Problem to solve
What you should output is the data below, unchanged in every character.

Data to examine
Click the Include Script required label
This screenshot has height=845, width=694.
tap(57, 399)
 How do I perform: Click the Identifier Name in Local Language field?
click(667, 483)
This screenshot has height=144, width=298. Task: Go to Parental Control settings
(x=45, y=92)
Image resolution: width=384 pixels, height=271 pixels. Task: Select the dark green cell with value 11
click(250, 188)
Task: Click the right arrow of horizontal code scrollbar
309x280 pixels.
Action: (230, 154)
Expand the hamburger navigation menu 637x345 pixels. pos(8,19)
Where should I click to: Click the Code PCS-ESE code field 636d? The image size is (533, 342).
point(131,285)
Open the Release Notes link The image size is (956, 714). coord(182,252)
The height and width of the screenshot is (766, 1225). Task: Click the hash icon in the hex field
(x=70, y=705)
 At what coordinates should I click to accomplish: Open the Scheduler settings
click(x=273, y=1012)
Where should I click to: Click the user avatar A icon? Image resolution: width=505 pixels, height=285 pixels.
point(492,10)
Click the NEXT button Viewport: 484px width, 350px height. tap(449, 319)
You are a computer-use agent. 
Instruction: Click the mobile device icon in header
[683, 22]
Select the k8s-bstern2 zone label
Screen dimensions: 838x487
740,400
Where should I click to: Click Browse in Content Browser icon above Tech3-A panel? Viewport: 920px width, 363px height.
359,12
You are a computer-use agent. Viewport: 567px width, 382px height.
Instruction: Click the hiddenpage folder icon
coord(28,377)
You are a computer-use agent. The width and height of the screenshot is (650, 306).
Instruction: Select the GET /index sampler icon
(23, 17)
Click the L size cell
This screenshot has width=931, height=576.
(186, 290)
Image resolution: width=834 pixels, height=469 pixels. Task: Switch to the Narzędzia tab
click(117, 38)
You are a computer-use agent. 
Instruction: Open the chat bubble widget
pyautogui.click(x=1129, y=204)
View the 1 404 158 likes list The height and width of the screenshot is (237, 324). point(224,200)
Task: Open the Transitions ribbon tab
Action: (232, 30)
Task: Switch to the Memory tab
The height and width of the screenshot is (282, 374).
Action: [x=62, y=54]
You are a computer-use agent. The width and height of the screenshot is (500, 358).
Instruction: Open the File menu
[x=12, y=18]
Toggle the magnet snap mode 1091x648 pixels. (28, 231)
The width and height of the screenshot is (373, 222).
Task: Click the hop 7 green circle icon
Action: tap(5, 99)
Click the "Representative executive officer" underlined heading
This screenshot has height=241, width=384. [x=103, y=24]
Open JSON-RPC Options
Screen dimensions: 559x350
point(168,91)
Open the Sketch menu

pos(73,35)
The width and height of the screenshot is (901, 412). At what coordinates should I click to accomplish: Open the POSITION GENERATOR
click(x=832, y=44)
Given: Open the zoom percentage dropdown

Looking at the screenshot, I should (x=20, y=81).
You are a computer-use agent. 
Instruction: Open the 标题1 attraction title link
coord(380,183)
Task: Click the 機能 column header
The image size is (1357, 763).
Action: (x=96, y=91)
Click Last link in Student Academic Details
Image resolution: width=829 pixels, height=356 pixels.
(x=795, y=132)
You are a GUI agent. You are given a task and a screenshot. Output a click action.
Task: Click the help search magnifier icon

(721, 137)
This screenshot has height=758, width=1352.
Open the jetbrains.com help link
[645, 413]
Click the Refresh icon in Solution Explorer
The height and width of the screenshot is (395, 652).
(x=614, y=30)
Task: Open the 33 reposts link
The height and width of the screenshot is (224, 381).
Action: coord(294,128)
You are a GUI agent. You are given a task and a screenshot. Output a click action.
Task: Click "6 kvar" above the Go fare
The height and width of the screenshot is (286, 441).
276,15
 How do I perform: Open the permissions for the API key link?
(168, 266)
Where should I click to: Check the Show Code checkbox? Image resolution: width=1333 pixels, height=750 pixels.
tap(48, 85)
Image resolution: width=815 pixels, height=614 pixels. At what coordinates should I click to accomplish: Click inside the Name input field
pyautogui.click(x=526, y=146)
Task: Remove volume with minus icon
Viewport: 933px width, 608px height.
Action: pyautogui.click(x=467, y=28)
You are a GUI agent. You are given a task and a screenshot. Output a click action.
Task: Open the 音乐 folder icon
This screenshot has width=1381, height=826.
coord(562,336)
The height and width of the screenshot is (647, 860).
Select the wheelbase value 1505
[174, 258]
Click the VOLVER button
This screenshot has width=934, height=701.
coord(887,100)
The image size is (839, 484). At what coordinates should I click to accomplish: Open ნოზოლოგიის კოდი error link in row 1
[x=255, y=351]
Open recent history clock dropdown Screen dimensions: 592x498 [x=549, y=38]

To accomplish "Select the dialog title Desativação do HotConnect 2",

Solution for this problem
Click the Include Script required label
This screenshot has height=845, width=694.
tap(57, 399)
 How do I perform: Click the Identifier Name in Local Language field?
click(667, 483)
This screenshot has height=144, width=298. Task: Go to Parental Control settings
(x=45, y=92)
Image resolution: width=384 pixels, height=271 pixels. Task: Select the dark green cell with value 11
click(250, 188)
Task: Click the right arrow of horizontal code scrollbar
309x280 pixels.
Action: (230, 154)
Expand the hamburger navigation menu 637x345 pixels. pos(8,19)
Where should I click to: Click the Code PCS-ESE code field 636d? The image size is (533, 342).
point(131,285)
Open the Release Notes link The image size is (956, 714). coord(182,252)
The height and width of the screenshot is (766, 1225). Task: Click the hash icon in the hex field
(x=70, y=705)
 At what coordinates should I click to accomplish: Open the Scheduler settings
click(x=273, y=1012)
Where should I click to: Click the user avatar A icon? Image resolution: width=505 pixels, height=285 pixels.
point(492,10)
Click the NEXT button Viewport: 484px width, 350px height. tap(449, 319)
You are a computer-use agent. 
Instruction: Click the mobile device icon in header
[683, 22]
Select the k8s-bstern2 zone label
Screen dimensions: 838x487
740,400
Where should I click to: Click Browse in Content Browser icon above Tech3-A panel? Viewport: 920px width, 363px height.
359,12
You are a computer-use agent. Viewport: 567px width, 382px height.
Instruction: Click the hiddenpage folder icon
coord(28,377)
You are a computer-use agent. The width and height of the screenshot is (650, 306).
Instruction: Select the GET /index sampler icon
(23, 17)
Click the L size cell
This screenshot has width=931, height=576.
(186, 290)
Image resolution: width=834 pixels, height=469 pixels. Task: Switch to the Narzędzia tab
click(117, 38)
You are a computer-use agent. 
Instruction: Open the chat bubble widget
pyautogui.click(x=1129, y=204)
View the 1 404 158 likes list The height and width of the screenshot is (237, 324). point(224,200)
Task: Open the Transitions ribbon tab
Action: (232, 30)
Task: Switch to the Memory tab
The height and width of the screenshot is (282, 374).
Action: [x=62, y=54]
You are a computer-use agent. The width and height of the screenshot is (500, 358).
Instruction: Open the File menu
[x=12, y=18]
Toggle the magnet snap mode 1091x648 pixels. (28, 231)
The width and height of the screenshot is (373, 222).
Task: Click the hop 7 green circle icon
Action: tap(5, 99)
Click the "Representative executive officer" underlined heading
This screenshot has height=241, width=384. [x=103, y=24]
Open JSON-RPC Options
Screen dimensions: 559x350
point(168,91)
Open the Sketch menu

pos(73,35)
The width and height of the screenshot is (901, 412). At what coordinates should I click to accomplish: Open the POSITION GENERATOR
click(x=832, y=44)
Given: Open the zoom percentage dropdown

Looking at the screenshot, I should (x=20, y=81).
You are a computer-use agent. 
Instruction: Open the 标题1 attraction title link
coord(380,183)
Task: Click the 機能 column header
The image size is (1357, 763).
Action: (x=96, y=91)
Click Last link in Student Academic Details
Image resolution: width=829 pixels, height=356 pixels.
(x=795, y=132)
You are a GUI agent. You are given a task and a screenshot. Output a click action.
Task: Click the help search magnifier icon

(721, 137)
This screenshot has height=758, width=1352.
Open the jetbrains.com help link
[645, 413]
Click the Refresh icon in Solution Explorer
The height and width of the screenshot is (395, 652).
(x=614, y=30)
Task: Open the 33 reposts link
The height and width of the screenshot is (224, 381).
Action: coord(294,128)
You are a GUI agent. You are given a task and a screenshot. Output a click action.
Task: Click "6 kvar" above the Go fare
The height and width of the screenshot is (286, 441).
276,15
 How do I perform: Open the permissions for the API key link?
(168, 266)
Where should I click to: Check the Show Code checkbox? Image resolution: width=1333 pixels, height=750 pixels.
tap(48, 85)
Image resolution: width=815 pixels, height=614 pixels. At what coordinates should I click to accomplish: Click inside the Name input field
pyautogui.click(x=526, y=146)
Task: Remove volume with minus icon
Viewport: 933px width, 608px height.
Action: pyautogui.click(x=467, y=28)
You are a GUI agent. You are given a task and a screenshot. Output a click action.
Task: Open the 音乐 folder icon
This screenshot has width=1381, height=826.
coord(562,336)
The height and width of the screenshot is (647, 860).
Select the wheelbase value 1505
[174, 258]
Click the VOLVER button
This screenshot has width=934, height=701.
coord(887,100)
The image size is (839, 484). At what coordinates should I click to accomplish: Open ნოზოლოგიის კოდი error link in row 1
[x=255, y=351]
Open recent history clock dropdown Screen dimensions: 592x498 [x=549, y=38]

To accomplish "Select the dialog title Desativação do HotConnect 2",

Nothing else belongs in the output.